Спокойно — это да, но не без сновидений, нет. Он просто забыл, напрочь забыл свой сон, он вспомнил сейчас, в этот предвечерний час, сидя здесь, среди этого нагромождения скал, озаренных кроваво-красным закатным светом.
Ему обычно снились самые идиотские, сумбурные сны с шумом и грохотом, а этот сон был тихий и светлый, как уносивший его рой пылинок в солнечном луче. Он увидел во сне своего дядю, материна брата Мустафу, о котором и помнить не помнил последние пятнадцать лет, не вспомнил бы даже, когда тот помер и был ли он на похоронах. Он услышал во сне эхо родного голоса, услышал запах дикой мяты. Он видел, как крошки хлеба, запутавшись в густой пегой бороде, падают дяде на грудь.

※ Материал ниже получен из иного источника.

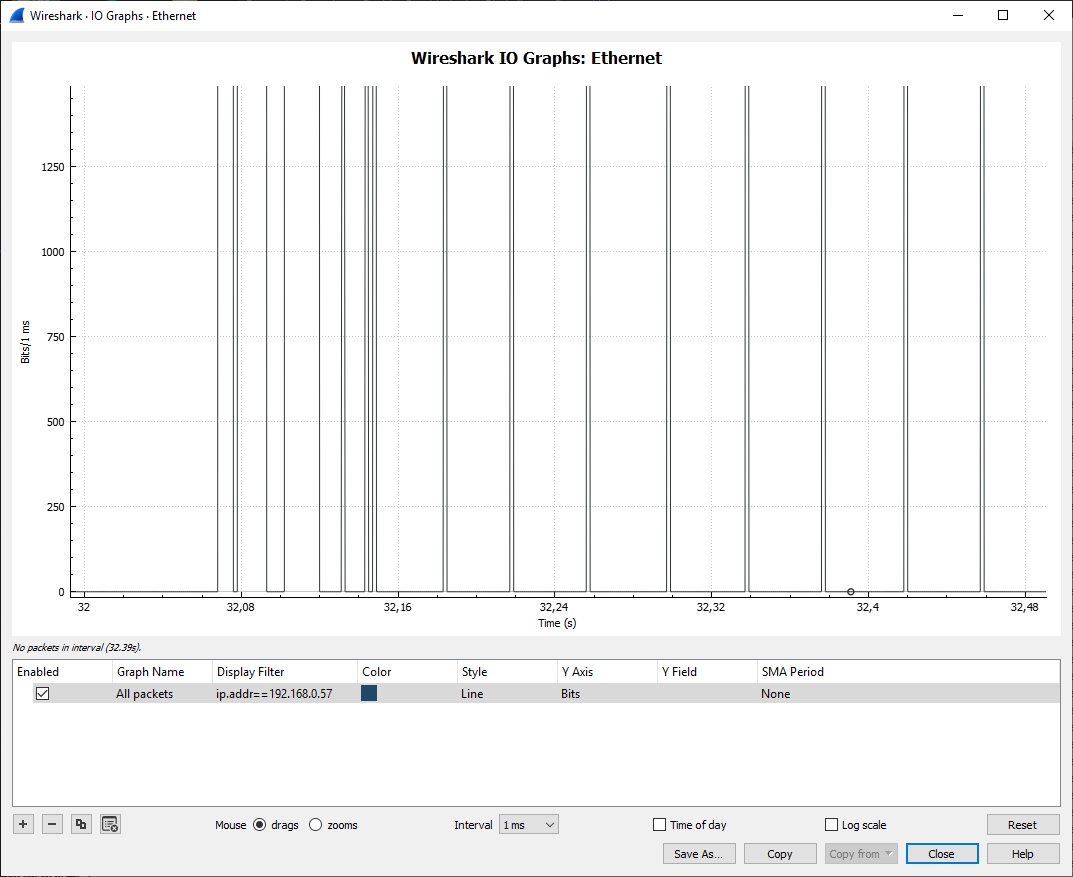Screen dimensions: 1073x877
Task: Click the Style cell showing Line
Action: [x=472, y=693]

Раз или два в месяц Мустафа-киши спускался с гор и приезжал к ним в город на день-два. Он переступал порог их плоскокрышего одноэтажного домика — через плечо хурджин с кистями, полный всяких вкусностей и небылиц — и говорил: «С гор иду я, дети!» Потом он ставил хурджин в угол прихожей и оделял исхудавших в военное лихолетье, большеглазых детей ломтями тендирского чурека, толченым жареным горохом с кишмишем и рассказывал сказки.